Four major high street banks have agreed to stop marketing complex interest rate swaps to small businesses after a regulatory review found "serious failings" in the way the products were sold.

The Financial Services Authority (FSA) said (5-page / 266KB PDF) that Barclays, HSBC, Lloyds and RBS had also agreed to provide "appropriate redress" to customers that bought the most complex products.

Around 28,000 products, ranging in complexity from simple 'caps' to more complex derivatives known as 'structured collars', have been sold since 2001, the FSA said. However, it said that not all of these customers would be owed redress as the product can be "appropriate" when "properly sold in the right circumstances".

Affected customers could have existing products cancelled or replaced and receive partial or full refunds, it said, and an independent reviewer at each bank appointed by the FSA would ensure the exercise was carried out correctly.

The regulator said that sales staff had failed to properly ascertain whether customers understood the risks associated with the product they were buying, and that some products had been "over-hedged", meaning that the amount or duration of the arrangement was disproportionate to the underlying loan. Customers had also not been notified that large exit fees could apply if they wanted to cancel the arrangements. It added that sales staff had been motivated by "rewards and incentives" to sell the products.

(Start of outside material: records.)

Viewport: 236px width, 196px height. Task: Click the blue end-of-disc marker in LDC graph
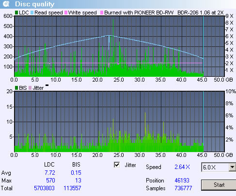point(203,46)
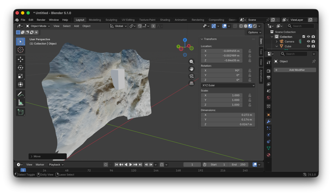Screen dimensions: 332x195
Task: Open the Object Mode dropdown
Action: (x=38, y=26)
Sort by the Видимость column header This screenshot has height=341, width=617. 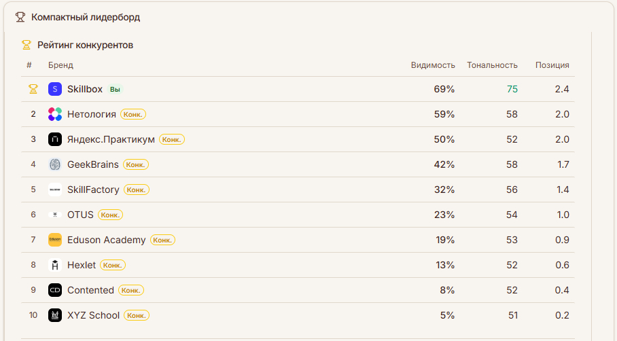click(x=433, y=65)
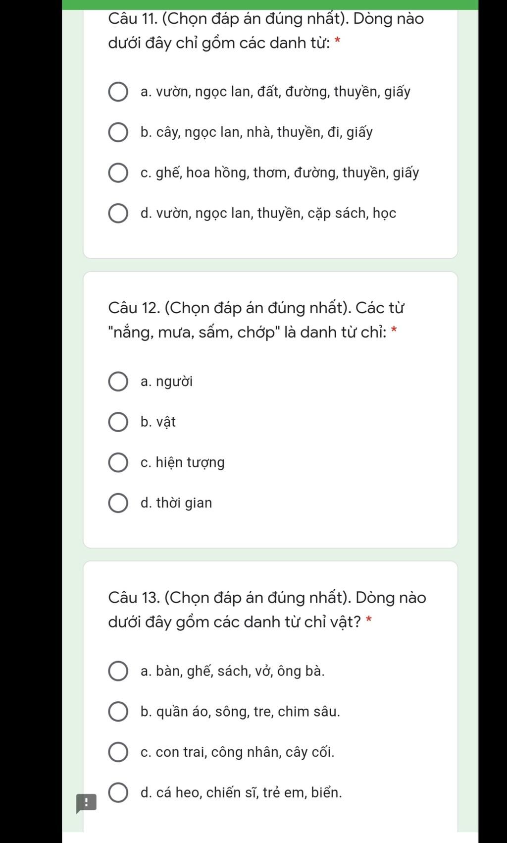Click the Câu 13 question title text
Image resolution: width=507 pixels, height=843 pixels.
click(267, 610)
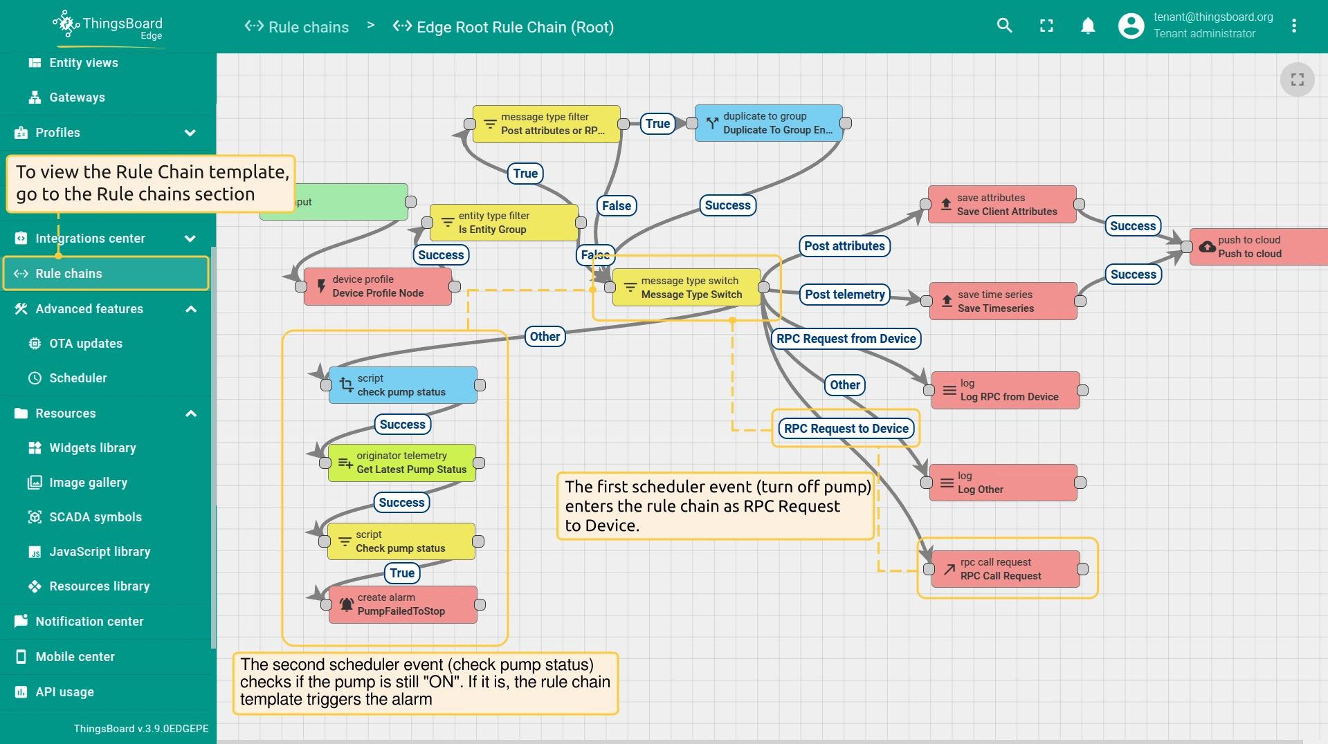Open the Widgets library page
Image resolution: width=1328 pixels, height=744 pixels.
92,448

Swaps provide borrows with protection against changes in interest rate by locking in net cash outflow to a fixed interest rate. The product is designed so that the swap provider – usually a band which has also provided the underlying loan – covers the cost of increased payments if the interest rate rises while customers have to pay the bank if rates fall. Simple products merely fix an upper limit to the interest rate on a loan, however structured collars introduce a degree of interest rate speculation to the transaction. In all cases, customers run the risk of having to make higher payments than anticipated if the market does not perform as expected.

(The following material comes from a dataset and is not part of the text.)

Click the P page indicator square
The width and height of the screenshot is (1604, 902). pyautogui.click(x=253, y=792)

Martin Wheatley, managing director of the FSA's Conduct Business Unit, said that affected small businesses had had a "difficult and distressing experience".

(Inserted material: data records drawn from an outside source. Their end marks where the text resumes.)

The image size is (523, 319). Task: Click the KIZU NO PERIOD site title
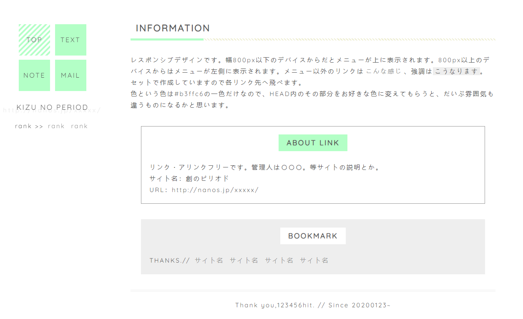pos(53,107)
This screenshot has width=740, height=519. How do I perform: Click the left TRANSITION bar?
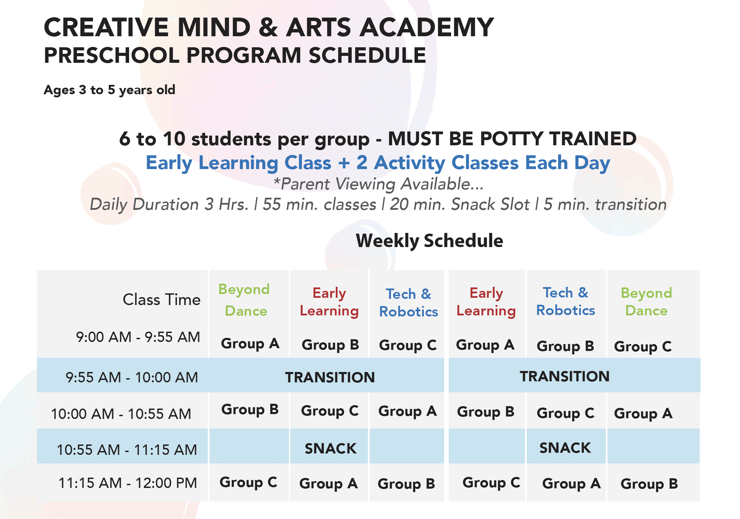coord(327,375)
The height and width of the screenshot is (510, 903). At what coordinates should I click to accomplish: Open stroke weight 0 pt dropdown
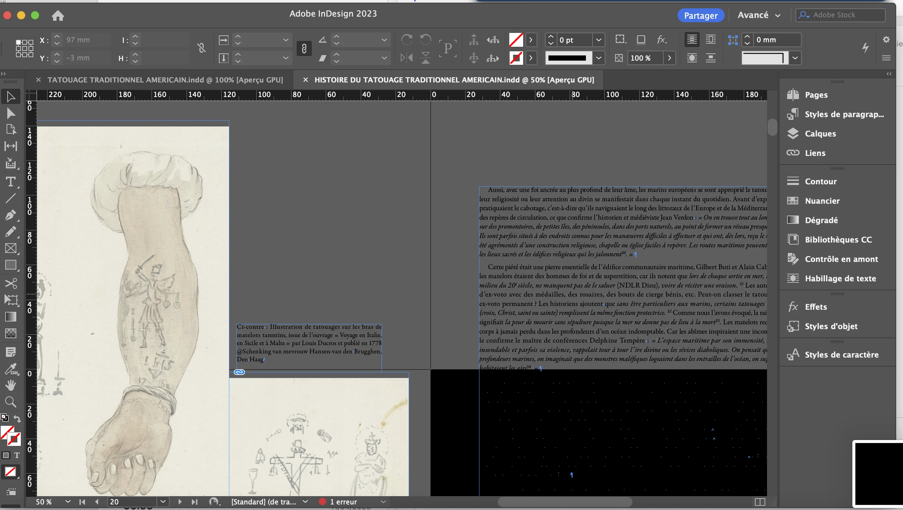click(x=599, y=40)
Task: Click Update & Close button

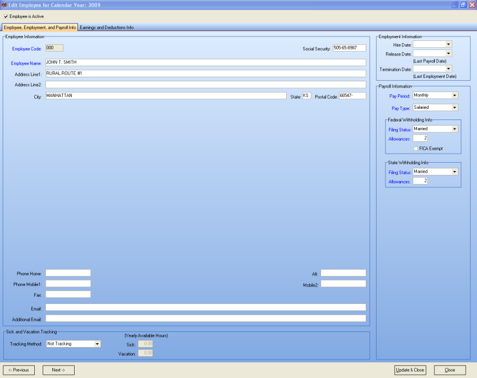Action: pyautogui.click(x=410, y=370)
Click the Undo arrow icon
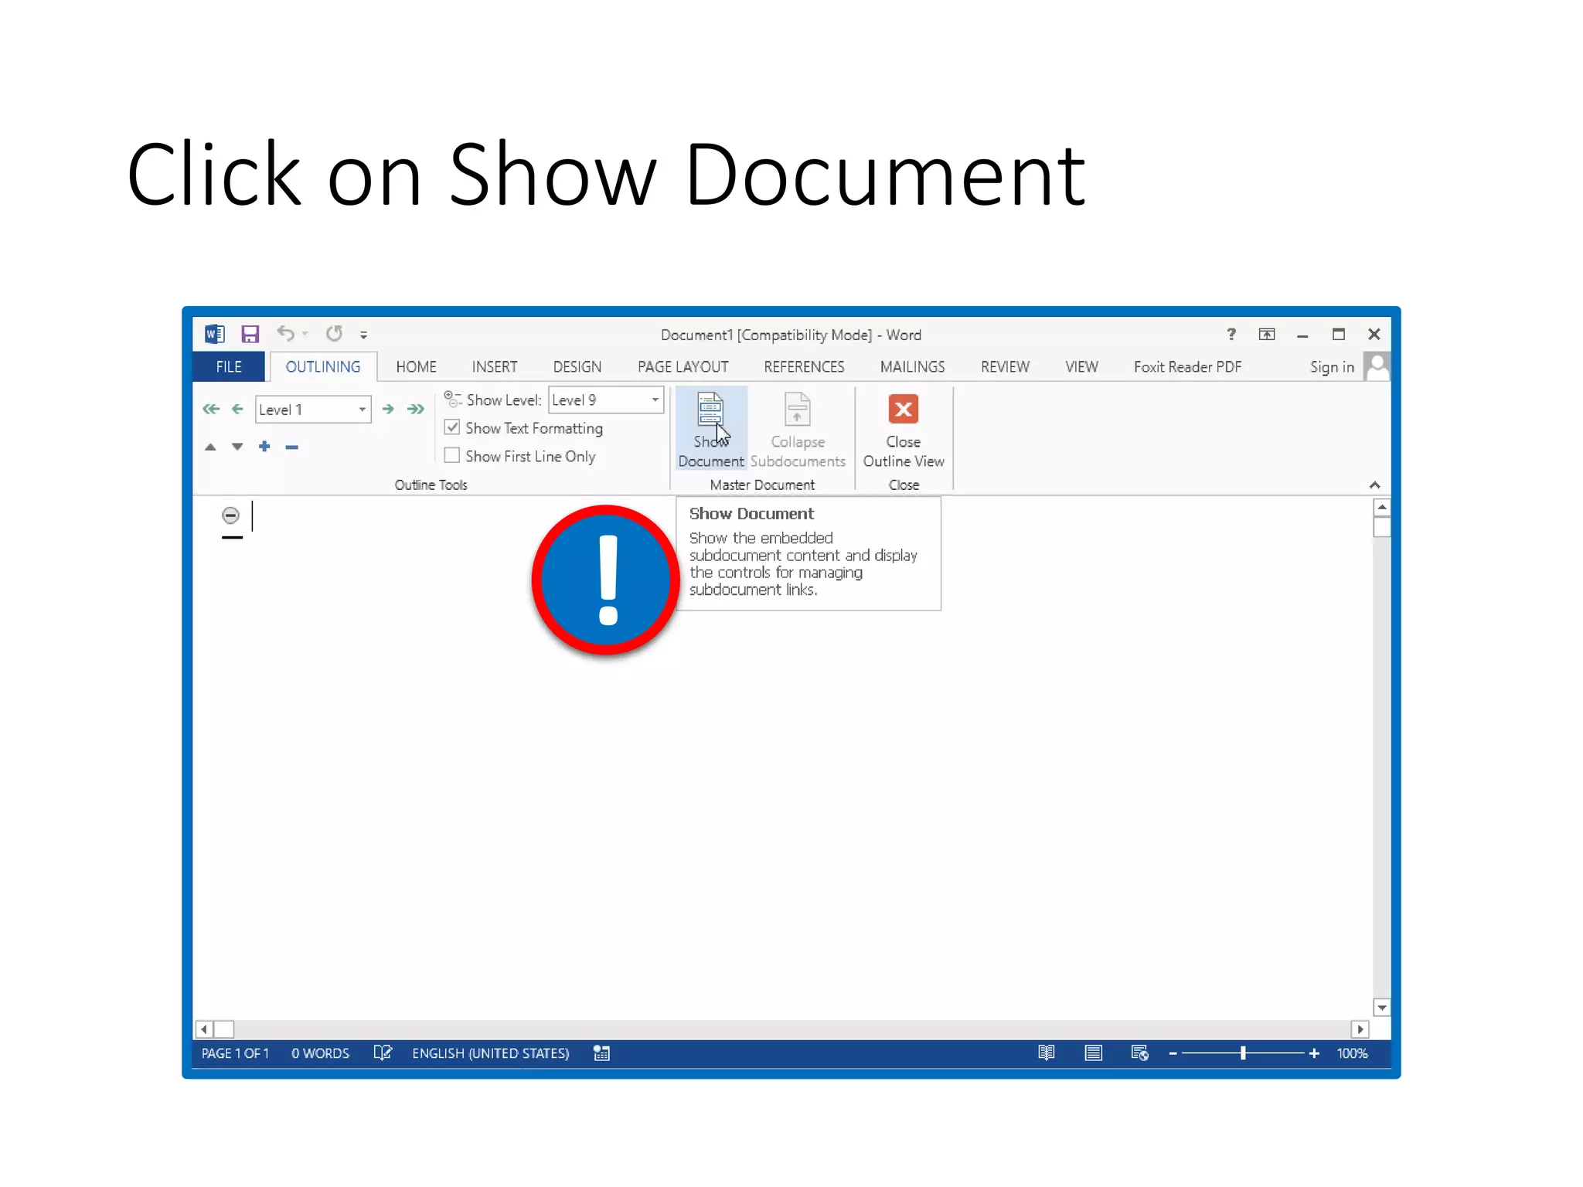The height and width of the screenshot is (1187, 1583). [x=285, y=333]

"Our work has focused on ensuring a swift outcome for these businesses that form such an important part of the economy," he said. "I am pleased that Barclays, HSBC, Lloyds and RBS have agreed to do the right thing by their customers and offer redress or a review of past sales. These firms have responded to the need to provide a fair deal for customers by working with us, and I welcome this outcome."

Banks had also agreed not to foreclose on or vary the existing lending facilities of customers who had been affected without consent "except in exceptional circumstances", he added.

As part of its review the FSA said that it had conducted interviews with over 100 affected businesses that had come forward, as well as reviewing a "significant amount" of documentation from the banks.

RBS, one of the affected banks, said in a statement that it had agreed to "move directly to redress" the "small number of less sophisticated customers" that had purchased a product too complex for their needs.

"We believe risk management products are an essential part of corporate banking and it is important we restore customer trust in this area," it said. "We are committed to the fair and timely treatment of our customers and will work closely with the FSA to achieve that end."